November 19

I know that sounds stupid on the face of it. An interface shouldn't change. But consider this:

A frame timer and a clock timer(seconds) that re-use functionality from a parent class/interface.

class timerType
	{
	void start() = 0;
	void stop() = 0;
	void restart() = 0;
	void set(?) = 0; // ????
	}

class frameTimer : timerType
	{
        void set(int numFrames){}
	}
	
class clockTimer : timerType
	{
        void set(float numSeconds){}
	}

If we put both signatures in the top we're kind of polluting the interface. If we don't put them in the interface, then you can create a timer with no set() function.

None of this is super important on a practical level. There's going to probably be a total of two or three timer types. But as a learning exercise, I'm curious if there is a right/proper/best way to solve this conceptual problem.

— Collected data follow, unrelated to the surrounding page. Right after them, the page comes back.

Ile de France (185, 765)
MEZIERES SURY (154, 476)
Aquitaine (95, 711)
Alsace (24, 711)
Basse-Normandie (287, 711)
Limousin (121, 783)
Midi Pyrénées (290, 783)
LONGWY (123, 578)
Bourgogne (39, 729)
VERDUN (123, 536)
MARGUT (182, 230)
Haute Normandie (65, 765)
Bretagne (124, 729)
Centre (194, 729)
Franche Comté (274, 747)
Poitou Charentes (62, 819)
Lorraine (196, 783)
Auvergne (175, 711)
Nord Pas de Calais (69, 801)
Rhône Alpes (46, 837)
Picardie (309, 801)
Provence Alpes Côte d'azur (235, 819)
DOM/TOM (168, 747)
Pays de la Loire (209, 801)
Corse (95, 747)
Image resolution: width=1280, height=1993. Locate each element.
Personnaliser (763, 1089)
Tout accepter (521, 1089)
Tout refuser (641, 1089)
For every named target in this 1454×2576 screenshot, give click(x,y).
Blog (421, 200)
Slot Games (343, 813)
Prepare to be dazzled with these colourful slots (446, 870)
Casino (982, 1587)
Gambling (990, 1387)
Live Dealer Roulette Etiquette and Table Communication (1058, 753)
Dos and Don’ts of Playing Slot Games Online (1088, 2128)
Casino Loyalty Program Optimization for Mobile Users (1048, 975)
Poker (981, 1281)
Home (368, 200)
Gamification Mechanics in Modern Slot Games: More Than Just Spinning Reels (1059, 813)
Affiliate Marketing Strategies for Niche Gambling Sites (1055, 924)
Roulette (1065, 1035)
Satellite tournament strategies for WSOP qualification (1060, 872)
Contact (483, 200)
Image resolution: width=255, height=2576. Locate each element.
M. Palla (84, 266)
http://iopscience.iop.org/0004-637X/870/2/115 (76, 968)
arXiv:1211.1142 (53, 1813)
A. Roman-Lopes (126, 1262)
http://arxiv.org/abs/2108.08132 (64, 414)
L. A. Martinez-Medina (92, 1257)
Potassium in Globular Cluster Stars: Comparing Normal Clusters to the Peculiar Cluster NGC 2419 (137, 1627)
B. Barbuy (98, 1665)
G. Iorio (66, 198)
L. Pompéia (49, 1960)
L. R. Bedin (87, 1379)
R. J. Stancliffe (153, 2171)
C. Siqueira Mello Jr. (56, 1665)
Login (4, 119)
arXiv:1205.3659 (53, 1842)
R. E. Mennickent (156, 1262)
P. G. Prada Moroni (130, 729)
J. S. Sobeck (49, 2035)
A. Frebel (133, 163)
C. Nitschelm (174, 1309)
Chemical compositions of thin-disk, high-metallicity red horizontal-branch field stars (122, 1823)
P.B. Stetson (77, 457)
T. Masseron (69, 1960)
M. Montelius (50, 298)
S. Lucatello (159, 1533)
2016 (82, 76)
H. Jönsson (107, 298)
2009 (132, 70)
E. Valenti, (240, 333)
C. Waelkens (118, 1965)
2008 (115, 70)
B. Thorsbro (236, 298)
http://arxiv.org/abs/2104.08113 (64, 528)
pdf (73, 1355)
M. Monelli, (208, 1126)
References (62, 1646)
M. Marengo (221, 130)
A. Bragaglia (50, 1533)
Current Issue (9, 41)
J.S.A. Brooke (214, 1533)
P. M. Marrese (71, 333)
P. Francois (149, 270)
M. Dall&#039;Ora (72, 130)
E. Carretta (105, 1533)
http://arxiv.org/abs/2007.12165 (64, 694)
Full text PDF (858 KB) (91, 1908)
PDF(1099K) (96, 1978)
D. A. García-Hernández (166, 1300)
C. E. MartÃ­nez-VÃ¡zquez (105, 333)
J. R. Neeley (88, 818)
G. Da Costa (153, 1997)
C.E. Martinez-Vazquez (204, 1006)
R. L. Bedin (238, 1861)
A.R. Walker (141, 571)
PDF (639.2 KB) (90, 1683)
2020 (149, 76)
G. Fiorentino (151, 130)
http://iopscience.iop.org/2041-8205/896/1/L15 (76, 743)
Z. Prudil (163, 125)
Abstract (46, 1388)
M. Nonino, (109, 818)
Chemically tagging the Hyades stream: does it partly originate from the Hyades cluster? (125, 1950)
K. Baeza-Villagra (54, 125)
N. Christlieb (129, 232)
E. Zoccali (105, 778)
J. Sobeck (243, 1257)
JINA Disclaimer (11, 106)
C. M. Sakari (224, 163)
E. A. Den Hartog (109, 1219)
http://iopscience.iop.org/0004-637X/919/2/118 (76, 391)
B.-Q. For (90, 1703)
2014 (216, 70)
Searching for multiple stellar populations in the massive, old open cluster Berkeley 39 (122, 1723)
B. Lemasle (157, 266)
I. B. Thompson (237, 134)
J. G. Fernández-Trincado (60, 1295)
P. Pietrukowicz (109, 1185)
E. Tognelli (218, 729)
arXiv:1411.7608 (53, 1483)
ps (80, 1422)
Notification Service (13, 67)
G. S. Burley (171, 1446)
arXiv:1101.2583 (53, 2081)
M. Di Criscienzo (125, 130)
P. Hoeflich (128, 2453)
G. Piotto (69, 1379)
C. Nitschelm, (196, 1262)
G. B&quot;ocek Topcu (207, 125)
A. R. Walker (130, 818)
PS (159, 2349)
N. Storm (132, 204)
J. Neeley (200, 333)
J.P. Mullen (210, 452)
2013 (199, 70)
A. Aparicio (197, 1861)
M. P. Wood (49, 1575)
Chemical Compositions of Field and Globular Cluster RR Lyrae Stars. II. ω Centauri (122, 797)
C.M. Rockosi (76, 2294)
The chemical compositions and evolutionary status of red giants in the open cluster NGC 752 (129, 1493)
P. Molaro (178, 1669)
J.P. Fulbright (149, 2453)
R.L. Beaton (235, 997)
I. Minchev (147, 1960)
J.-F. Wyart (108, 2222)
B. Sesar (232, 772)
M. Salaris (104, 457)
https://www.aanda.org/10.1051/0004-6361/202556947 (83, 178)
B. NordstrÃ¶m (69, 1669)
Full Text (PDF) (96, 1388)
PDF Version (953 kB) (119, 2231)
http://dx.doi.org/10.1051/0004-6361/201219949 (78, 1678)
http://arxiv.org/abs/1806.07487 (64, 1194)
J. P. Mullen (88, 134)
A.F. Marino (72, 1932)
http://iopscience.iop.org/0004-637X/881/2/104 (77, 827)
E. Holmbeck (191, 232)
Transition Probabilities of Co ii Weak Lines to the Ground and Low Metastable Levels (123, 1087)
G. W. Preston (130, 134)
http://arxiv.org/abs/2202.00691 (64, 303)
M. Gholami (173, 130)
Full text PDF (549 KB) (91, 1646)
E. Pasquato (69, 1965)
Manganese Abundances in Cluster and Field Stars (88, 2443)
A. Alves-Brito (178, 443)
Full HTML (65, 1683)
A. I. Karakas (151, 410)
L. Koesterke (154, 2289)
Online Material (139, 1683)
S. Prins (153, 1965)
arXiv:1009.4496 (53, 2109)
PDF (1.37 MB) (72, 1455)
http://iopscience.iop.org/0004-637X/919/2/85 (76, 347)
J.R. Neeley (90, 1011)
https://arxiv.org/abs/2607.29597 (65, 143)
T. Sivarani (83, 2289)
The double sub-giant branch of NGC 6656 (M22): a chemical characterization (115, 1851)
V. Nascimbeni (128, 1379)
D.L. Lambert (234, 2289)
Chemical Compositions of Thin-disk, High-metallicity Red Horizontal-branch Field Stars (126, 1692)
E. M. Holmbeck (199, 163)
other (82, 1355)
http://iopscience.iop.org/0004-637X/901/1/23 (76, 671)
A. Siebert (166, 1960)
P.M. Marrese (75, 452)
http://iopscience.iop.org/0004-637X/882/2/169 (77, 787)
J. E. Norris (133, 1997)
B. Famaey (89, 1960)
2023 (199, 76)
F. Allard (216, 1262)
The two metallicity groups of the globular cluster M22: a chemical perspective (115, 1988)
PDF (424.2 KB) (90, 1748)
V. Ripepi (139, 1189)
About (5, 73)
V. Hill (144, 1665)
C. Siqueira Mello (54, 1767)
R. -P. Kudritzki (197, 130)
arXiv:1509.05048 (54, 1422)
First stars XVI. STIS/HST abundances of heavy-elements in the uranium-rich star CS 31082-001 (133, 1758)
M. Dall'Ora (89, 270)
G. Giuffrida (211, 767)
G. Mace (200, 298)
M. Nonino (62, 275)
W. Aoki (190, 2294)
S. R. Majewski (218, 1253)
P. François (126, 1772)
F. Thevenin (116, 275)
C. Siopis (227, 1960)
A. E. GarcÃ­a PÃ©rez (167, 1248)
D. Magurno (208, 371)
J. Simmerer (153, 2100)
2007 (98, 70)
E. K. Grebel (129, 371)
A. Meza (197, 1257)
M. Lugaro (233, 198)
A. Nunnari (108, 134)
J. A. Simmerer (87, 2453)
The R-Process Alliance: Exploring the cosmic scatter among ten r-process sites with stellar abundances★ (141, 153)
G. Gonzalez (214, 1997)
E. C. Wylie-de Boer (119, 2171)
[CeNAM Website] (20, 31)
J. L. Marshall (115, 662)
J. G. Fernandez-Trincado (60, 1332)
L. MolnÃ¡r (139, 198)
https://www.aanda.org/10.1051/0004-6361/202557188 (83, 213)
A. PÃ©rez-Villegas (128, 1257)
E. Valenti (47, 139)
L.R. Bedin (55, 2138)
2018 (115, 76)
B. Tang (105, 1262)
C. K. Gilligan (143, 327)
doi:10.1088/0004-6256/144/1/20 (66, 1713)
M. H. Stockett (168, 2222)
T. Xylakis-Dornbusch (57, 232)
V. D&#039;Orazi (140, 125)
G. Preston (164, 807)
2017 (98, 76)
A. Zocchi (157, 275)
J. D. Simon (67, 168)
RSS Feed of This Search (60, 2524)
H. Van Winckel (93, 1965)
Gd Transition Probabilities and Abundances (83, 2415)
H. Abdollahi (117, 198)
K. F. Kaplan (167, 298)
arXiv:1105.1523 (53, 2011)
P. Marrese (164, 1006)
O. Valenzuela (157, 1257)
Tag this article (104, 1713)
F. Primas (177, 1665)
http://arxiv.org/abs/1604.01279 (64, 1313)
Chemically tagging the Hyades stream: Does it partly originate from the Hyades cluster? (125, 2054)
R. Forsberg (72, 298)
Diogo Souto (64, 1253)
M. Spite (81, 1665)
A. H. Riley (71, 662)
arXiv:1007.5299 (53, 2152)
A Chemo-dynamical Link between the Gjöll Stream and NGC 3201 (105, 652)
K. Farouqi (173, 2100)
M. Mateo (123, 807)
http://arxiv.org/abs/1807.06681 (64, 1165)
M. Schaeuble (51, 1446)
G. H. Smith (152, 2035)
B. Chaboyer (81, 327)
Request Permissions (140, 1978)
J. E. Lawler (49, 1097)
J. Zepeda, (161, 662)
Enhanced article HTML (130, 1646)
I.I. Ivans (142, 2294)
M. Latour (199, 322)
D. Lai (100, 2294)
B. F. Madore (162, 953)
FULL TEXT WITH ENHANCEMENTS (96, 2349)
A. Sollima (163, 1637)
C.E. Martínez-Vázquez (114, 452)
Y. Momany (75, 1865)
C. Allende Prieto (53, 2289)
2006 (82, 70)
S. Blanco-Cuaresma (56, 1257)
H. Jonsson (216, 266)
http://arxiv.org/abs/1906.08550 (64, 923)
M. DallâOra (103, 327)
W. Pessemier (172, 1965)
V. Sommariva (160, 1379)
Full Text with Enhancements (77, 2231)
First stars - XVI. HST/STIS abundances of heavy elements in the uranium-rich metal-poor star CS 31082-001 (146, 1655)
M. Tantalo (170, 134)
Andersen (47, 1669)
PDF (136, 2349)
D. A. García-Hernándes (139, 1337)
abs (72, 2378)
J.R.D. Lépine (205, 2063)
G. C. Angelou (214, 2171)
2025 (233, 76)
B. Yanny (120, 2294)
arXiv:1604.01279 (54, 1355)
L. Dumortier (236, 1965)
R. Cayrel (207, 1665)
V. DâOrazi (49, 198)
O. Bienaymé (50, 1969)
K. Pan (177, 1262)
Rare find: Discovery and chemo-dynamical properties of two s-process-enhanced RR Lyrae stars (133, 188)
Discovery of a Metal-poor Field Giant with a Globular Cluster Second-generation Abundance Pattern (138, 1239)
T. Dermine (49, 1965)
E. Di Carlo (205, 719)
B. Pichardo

And to be clear, frames and seconds are NOT directly interchangeable or convertible. If the game runs at 2 FPS for a moment, a 5 second timer is still 5 seconds (e.g. a countdown), but a frame timer of 2 (for an animation) is still going to be 2 frames.

November 19
On Sunday, November 19, 2023 1:13:16 AM MST Chris Katko via Digitalmars-d- learn wrote:
> I know that sounds stupid on the face of it. An interface shouldn't change. But consider this:
>
> A frame timer and a clock timer(seconds) that re-use
> functionality from a parent class/interface.
>
> ```
> class timerType
>   {
>   void start() = 0;
>   void stop() = 0;
>   void restart() = 0;
>   void set(?) = 0; // ????
>   }
>
> class frameTimer : timerType
>   {
>          void set(int numFrames){}
>   }
>
> class clockTimer : timerType
>   {
>          void set(float numSeconds){}
>   }
>
> ```
>
> If we put both signatures in the top we're kind of polluting the interface. If we don't put them in the interface, then you can create a timer with no set() function.
>
> None of this is super important on a practical level. There's going to probably be a total of two or three timer types. But as a learning exercise, I'm curious if there is a right/proper/best way to solve this conceptual problem.
>
> And to be clear, frames and seconds are NOT directly interchangeable or convertible. If the game runs at 2 FPS for a moment, a 5 second timer is still 5 seconds (e.g. a countdown), but a frame timer of 2 (for an animation) is still going to be 2 frames.

Generally, if a function needs to accept different types depending on the actual type, it doesn't belong on an interface or on a base class, because it cannot be called generically. Rather, you'd normally put the function on the actual class and use it when you're still dealing with the actual object and not the interface. If you need to set the value when it's an interface, then you should probably rethink what you're doing.

Obviously, the exact solution which is best is going to depend on your code and the situation, and in some cases, the best solution is to do something like cast the interface to its actual type so that you can call class-specific functions on it, but ideally, once you're dealing with an interface or base class, you just use it as that and don't need to do anything class-specific to it. So, if possible, it's generally better to figure out how to rework your code so that you don't need to set anything that's class-specific in the parts of the code which deal with the object through an interface or base class reference.